Council meets bayfront consultants

The Port of San Diego introduced the consulting team that is behind the Bayfront Master Plan project to Chula Vista’s City Council at Tuesday’s meeting.

Spearheading the project in its infancy are commercial real estate advisory firm Jones Lang LaSalle, consulting and investment advisory firm CCI Partners and architectural firm HKS Urban Design Studio.

The Port hired the firms in January although City Manager Jim Sandoval sat on the hiring committee.

Among its tasks, Jones Lang LaSalle is responsible for preparing market analysis for proposed bayfront use, estimating infrastructure costs, developing initial phasing and product mix, and preparing development proformas.

“These consultants are very experienced with big projects like this,” Tanya Castaneda, public information officer for the Port of San Diego, said.

The firm will also recommend infrastructure financing and cost allocation strategies and prepare recommendations for development.

Sandoval said Jones Lang LaSalle’s experience and ability to work quickly and efficiently is a reason he liked hiring the firm.

“When we were looking at different firms and their ability to move quickly with the quality we want, but also move with speed, all other firms we looked at would’ve taken four to six months longer to get moving,” Sandoval said at the council meeting.

Jones Lang LaSalle comes to the bayfront project with a hefty résumé.

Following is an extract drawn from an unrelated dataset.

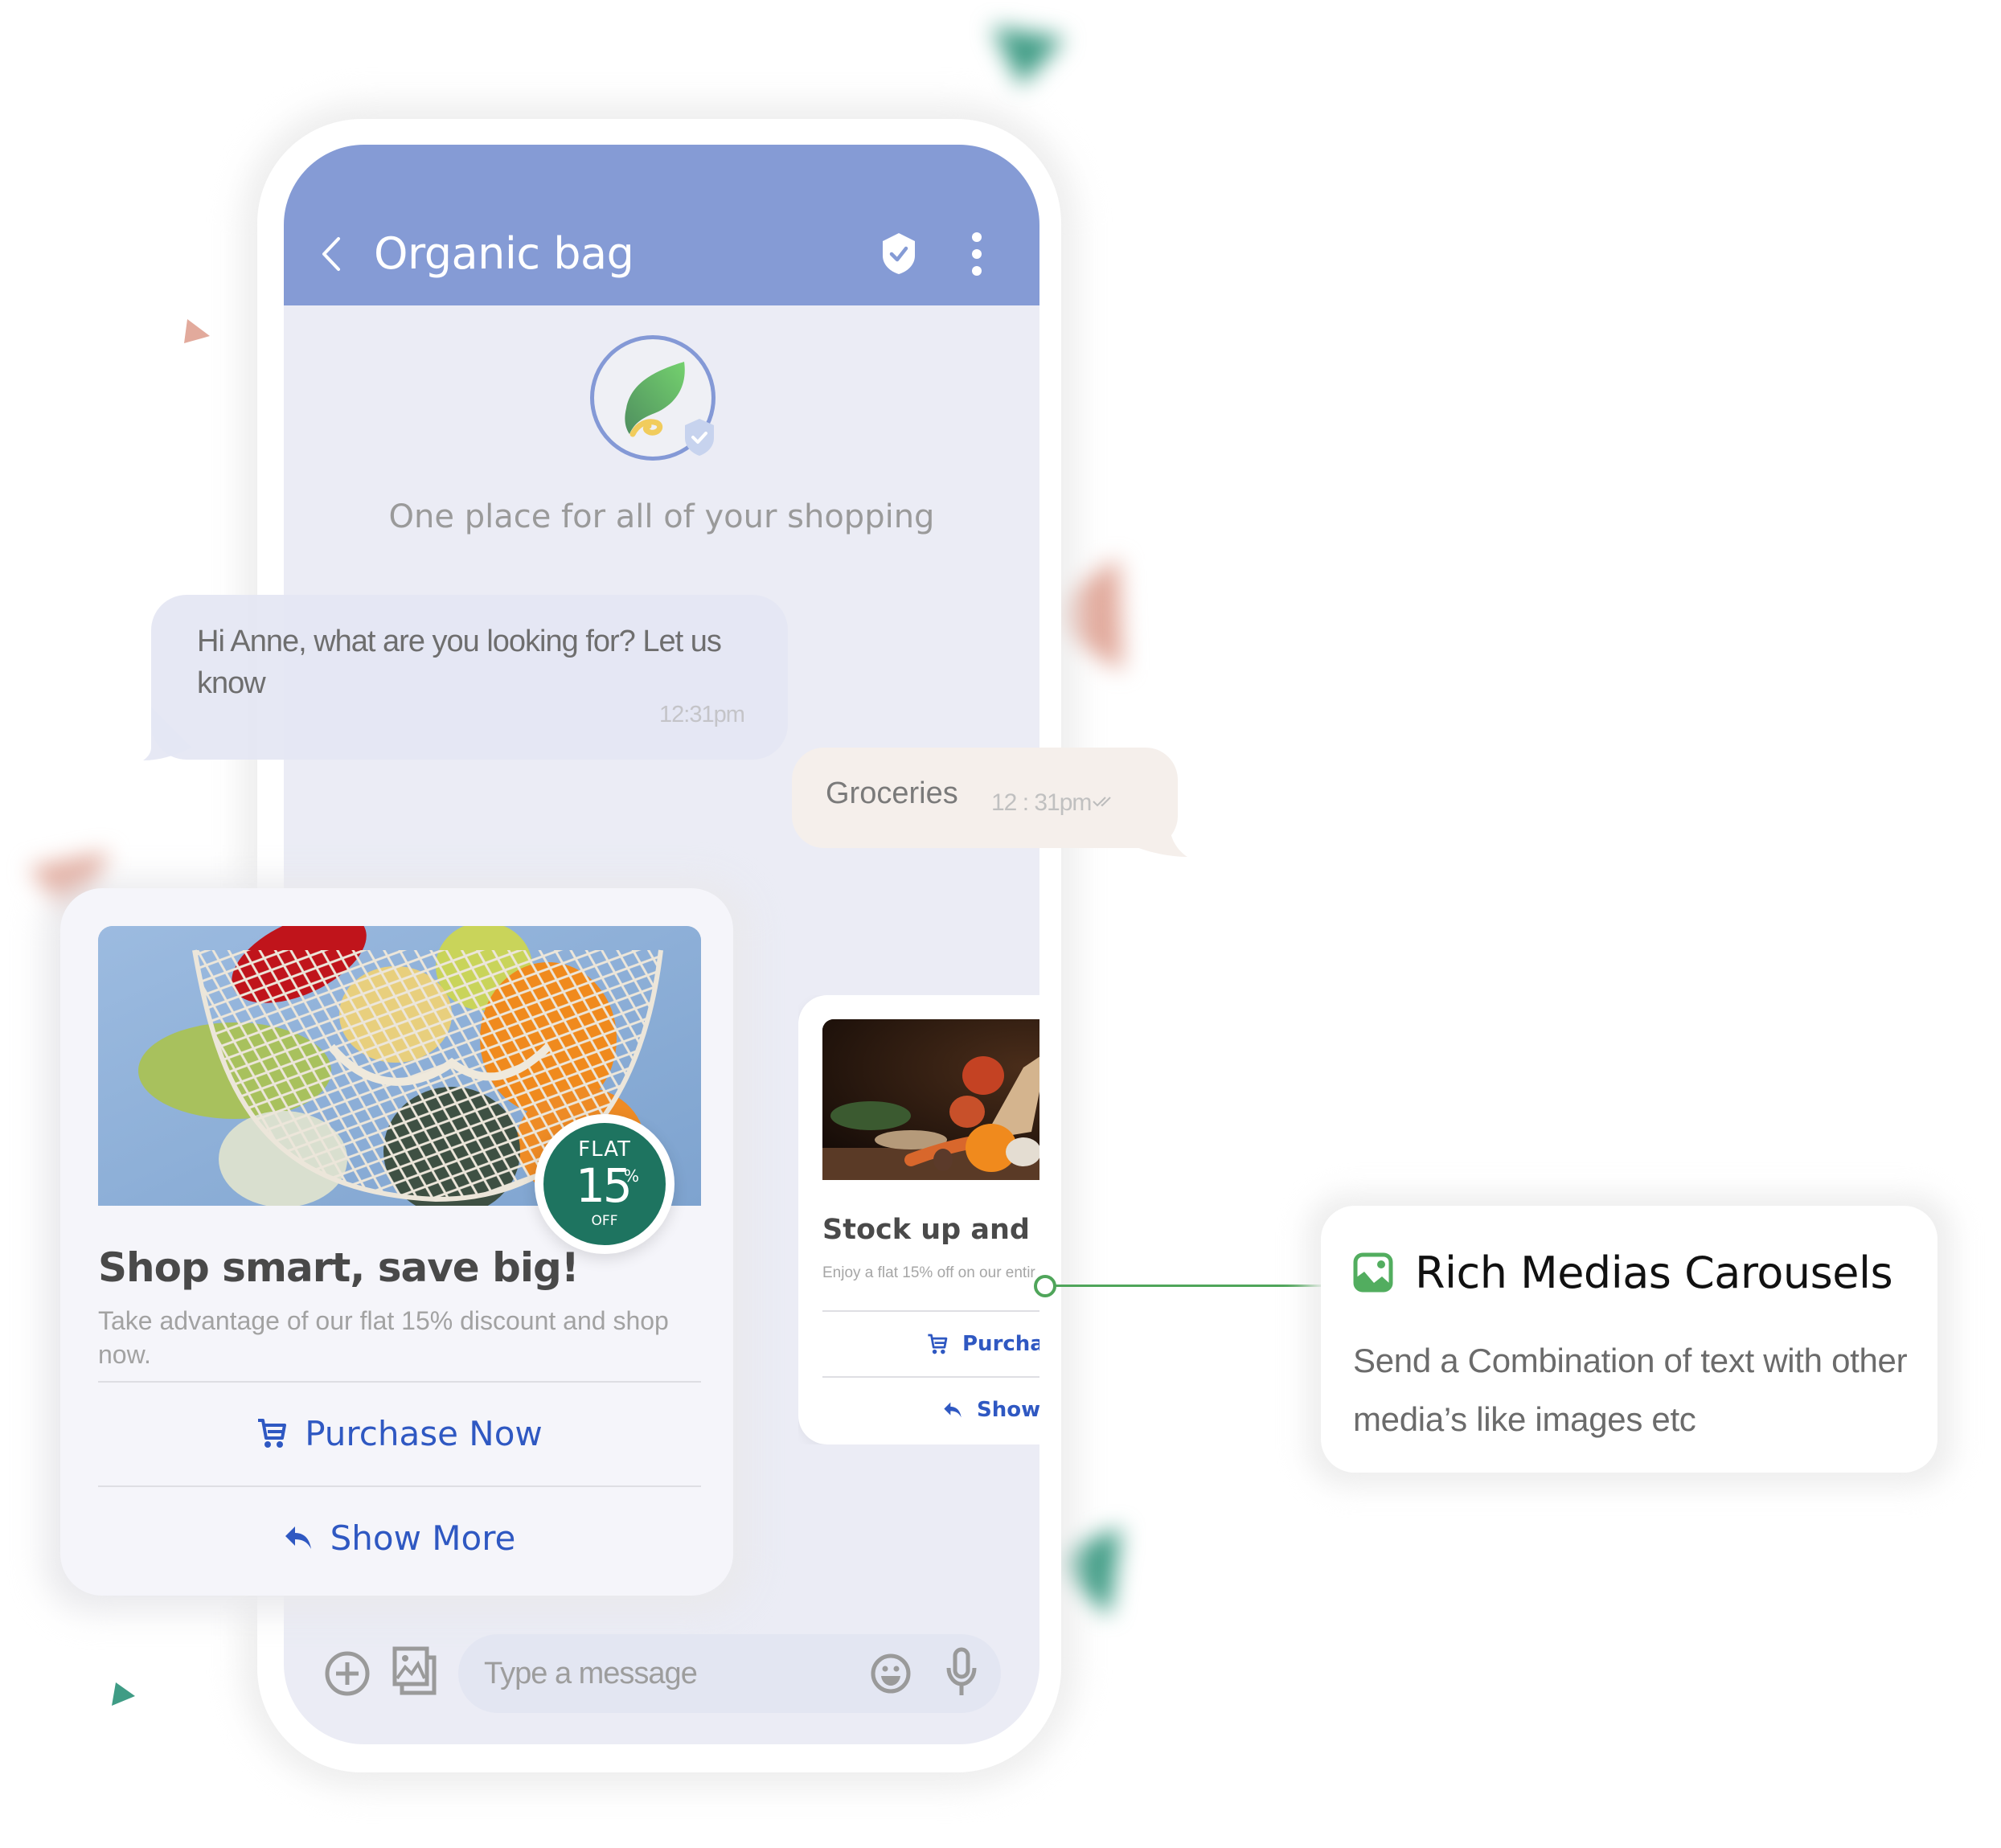  Describe the element at coordinates (124, 1694) in the screenshot. I see `decor-triangle-teal-small` at that location.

The global corporation helped with the redevelopment of the new World Trade Center in New York, and is internationally known for serving as the development advisor in London’s Canary Wharf and the Greenwich Peninsula in London.

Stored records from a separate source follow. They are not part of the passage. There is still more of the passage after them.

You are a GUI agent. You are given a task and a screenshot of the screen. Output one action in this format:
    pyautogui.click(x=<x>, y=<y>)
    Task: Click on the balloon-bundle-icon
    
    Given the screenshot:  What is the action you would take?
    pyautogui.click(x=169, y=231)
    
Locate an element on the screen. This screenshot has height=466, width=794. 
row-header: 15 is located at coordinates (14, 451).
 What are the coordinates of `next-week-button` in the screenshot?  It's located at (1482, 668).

CCI Partners will work in collaboration with HKS Urban Design Studio to assist in the bayfront designing process.

The consulting and advisory firm’s role for the Bayfront Master Plan is to prepare design guidelines for developers and to develop branding and marketing strategies.

HKS Urban Design Studio’s duty is to establish the design guidelines of the Bayfront Master plan.

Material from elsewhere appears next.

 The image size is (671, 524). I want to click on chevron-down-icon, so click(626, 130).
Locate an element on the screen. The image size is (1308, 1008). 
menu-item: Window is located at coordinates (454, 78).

Randall Morton, associate principal director of Urban Design, said he wants to design the bayfront with an iconic look.

“We want to have one significant, memorable postcard icon for not only a city but a county and region,” he said.

Morton said the 535-acre bayfront will be split into two sections.

The first section he said is a public realm, which is 329 acres long and 61 percent of the project.

The public realm consists of parks, wetlands, buffer zones, streets and water areas.

The other part of the bayfront is the private development area.

This  area is 39 percent of the bayfront project.

Morton said usually he wants a balance of 50-50, but because of the delicate nature of the bayfront they have it at 60-40.

Three districts will make up the bayfront: the Sweetwater district, which will include commercial recreation, the harbor district which will be mixed use, and the Otay district which will feature industrial and recreational use.

Because the core of the bayfront project lies on H Street it will be the most costly, Morton said.

“The best and most expensive and most prominent part that will be built is the foot of H Street,” he said.

At the meeting, Morton released conceptual renderings of what the bayfront might look like.

One of the images shows what Morton described “a classic California palm tree like street that is so memorable everywhere that it will be the post card icon.”

He said this phase will be built first.

The Port hired Jones Lang LaSalle for $495,000 for 11 months. CCI LLC and HMS Urban Design Studio were hired for 10 months at $345,000.